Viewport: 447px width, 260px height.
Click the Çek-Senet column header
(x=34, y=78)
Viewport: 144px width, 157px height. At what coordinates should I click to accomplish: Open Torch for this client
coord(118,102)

------------------------------------------------------------

(YOUR ASSIGNMENT):
Reproduce the entries above exactly, every line included.

(FINISHED EXERCISE):
Viewport: 447px width, 260px height.
Click the Çek-Senet column header
(x=34, y=78)
Viewport: 144px width, 157px height. At what coordinates should I click to accomplish: Open Torch for this client
coord(118,102)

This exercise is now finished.